G4 Resolvase1 se une a estructuras de G-quadruplex (G4) con la afinidad reportado más apretado para una proteína de unión-G4 y representa la mayoría de la G4-ADN anulación actividad en las células HeLa. Se describe un nuevo protocolo que aprovecha la afinidad y anulación actividad dependiente de ATP de G4-Resolvase1 para purificar específicamente G4R1 recombinante catalíticamente activo.

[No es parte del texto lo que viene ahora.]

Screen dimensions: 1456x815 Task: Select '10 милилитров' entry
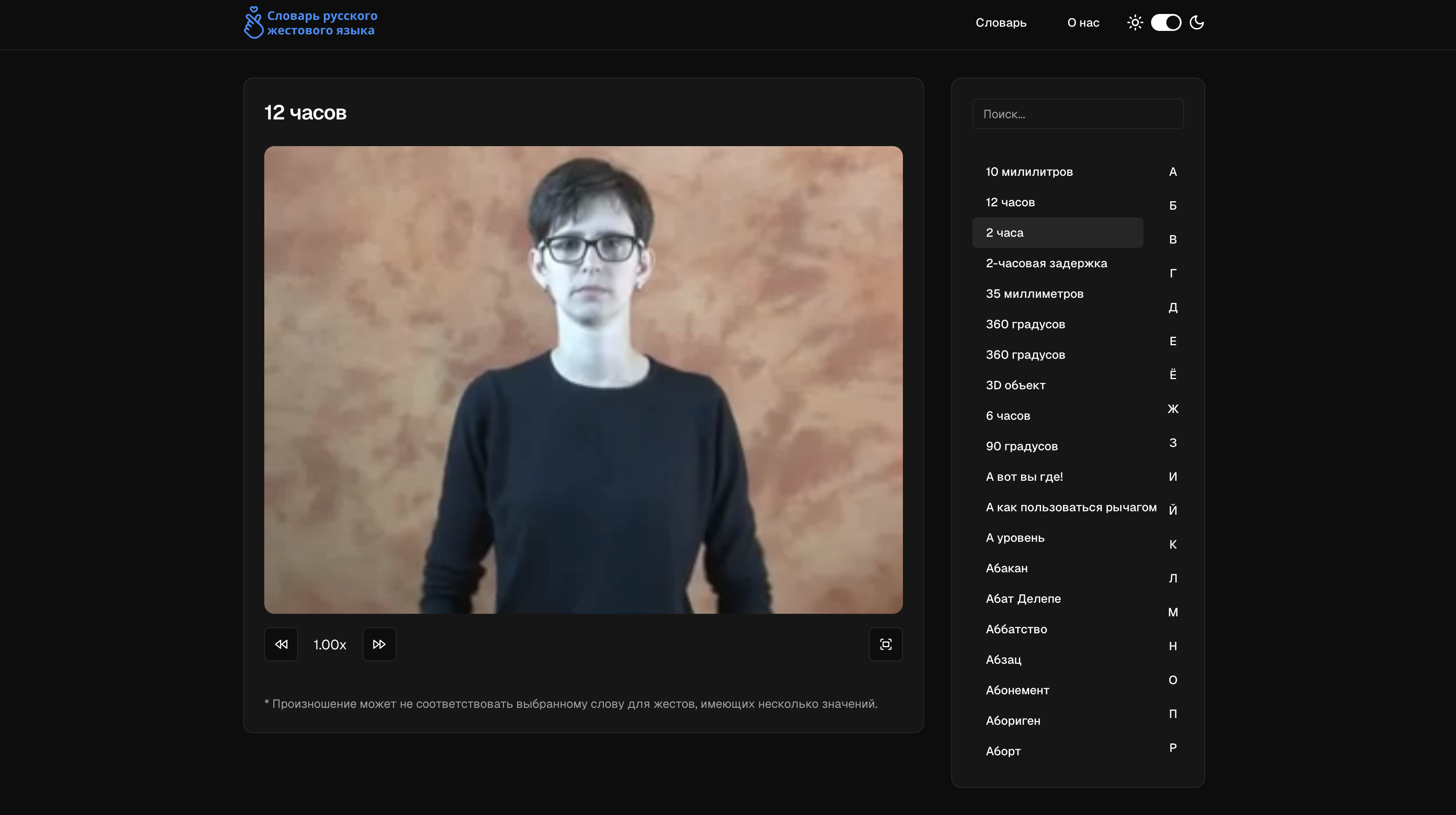tap(1029, 172)
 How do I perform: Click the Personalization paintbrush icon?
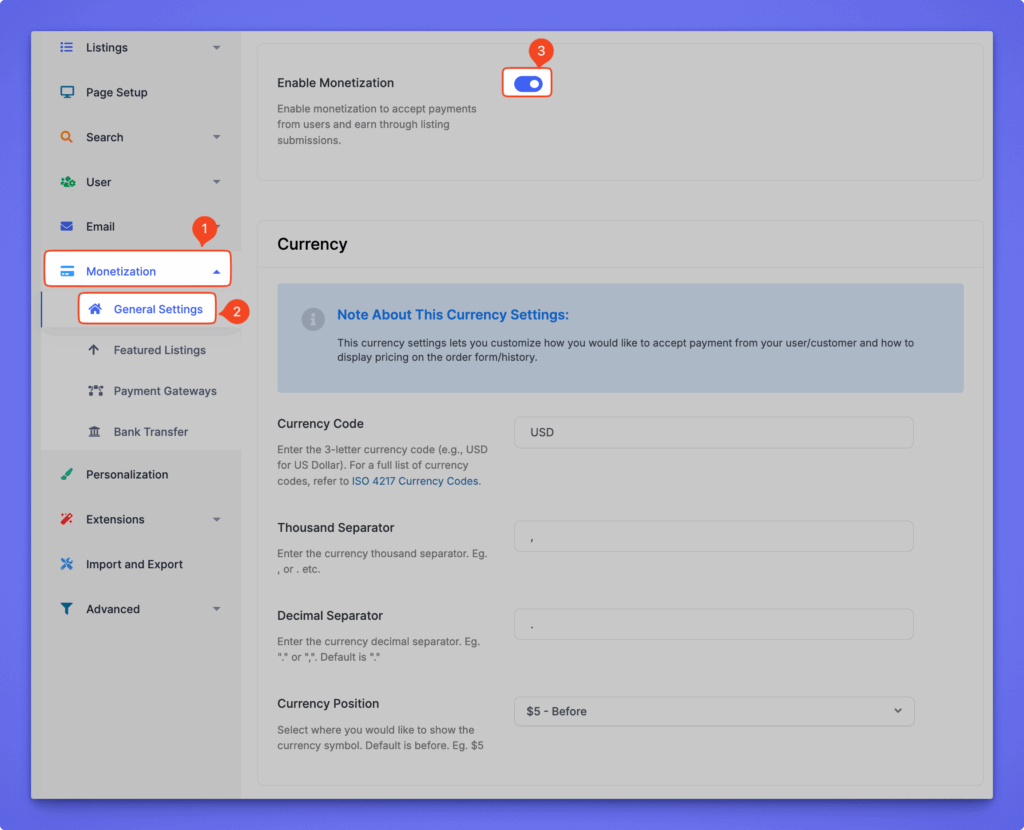tap(67, 475)
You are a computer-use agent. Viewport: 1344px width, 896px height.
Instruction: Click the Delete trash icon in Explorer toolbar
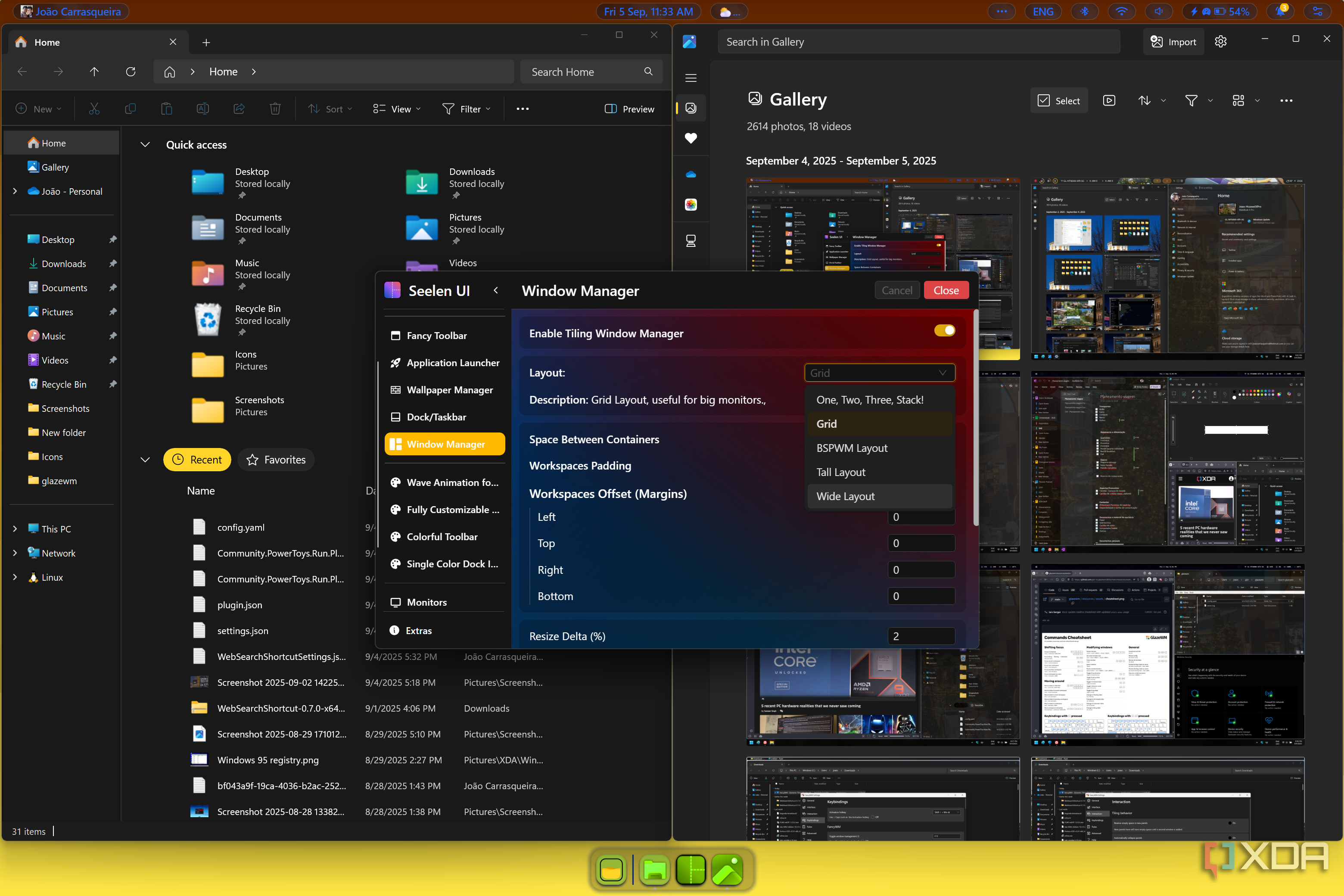point(275,109)
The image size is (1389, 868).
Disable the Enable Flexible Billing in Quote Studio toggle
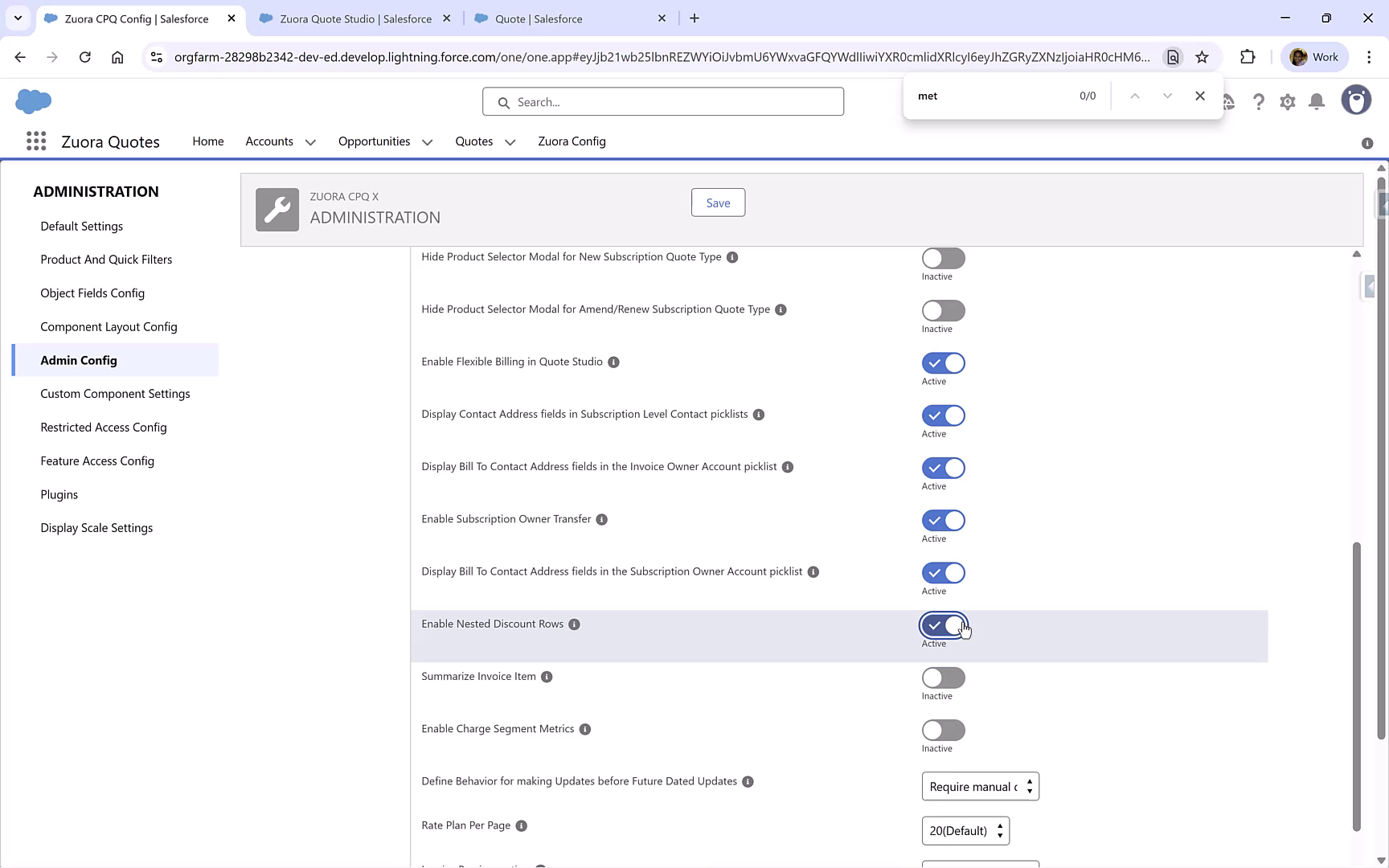coord(943,362)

estructuras de ácidos nucleicos de orden superior llamado G-quadruplex (G4s, estructuras G4) se pueden formar en las regiones ricas en guanina del ADN y ARN y de alta estabilidad térmica. Hay> 375.000 secuencias de formación de G4-putativo en el genoma humano, y que se enriquecen en regiones promotoras, regiones no traducidas (UTRs), y dentro de la repetición telomérica. Debido a la posibilidad de que estas estructuras afectan a los procesos celulares, tales como la replicación y transcripción, la célula ha evolucionado enzimas para su gestión. Una de estas enzimas es G4 resolvasa 1 (G4R1), que bioquímicamente fue co-caracteriza por nuestro laboratorio y Nagamine et al. y encontrado que se unen muy fuertemente a ambos G4-DNA y RNA-G4 (K d en el intervalo de bajo pM). G4R1 es la fuente de la mayoría de la actividad G4-resolver en lisados de células HeLa y desde entonces ha sido implicado a desempeñar un papel en el metabolismo de los telómeros, el desarrollo de la linfa, la transcripción de genes, la hematopoyesis, y la vigilancia inmune. La capacidad a EFcientemente expresar y purificar catalíticamente activa G4R1 es de importancia para los laboratorios interesados en adquirir una mayor comprensión de la interacción cinética de las estructuras y las enzimas G4 G4-resolver. A continuación, describimos un método detallado para la purificación de G4R1 recombinante (rG4R1). El procedimiento descrito incorpora la tradicional de purificación basados en la afinidad de una enzima marcada con histidina C-terminal expresada en bacterias con codones optimizados humanos con la utilización de la capacidad de rG4R1 de unirse y descansar G4-ADN para purificar la enzima altamente activo en un ATP- etapa de elución dependiente. El protocolo también incluye una etapa de control de calidad, donde la actividad enzimática de rG4R1 se mide mediante el examen de la capacidad de la enzima purificada para relajarse G4-ADN. Un método se describe también que permite la cuantificación de rG4R1 purificado. Se discuten las adaptaciones alternativas de este protocolo.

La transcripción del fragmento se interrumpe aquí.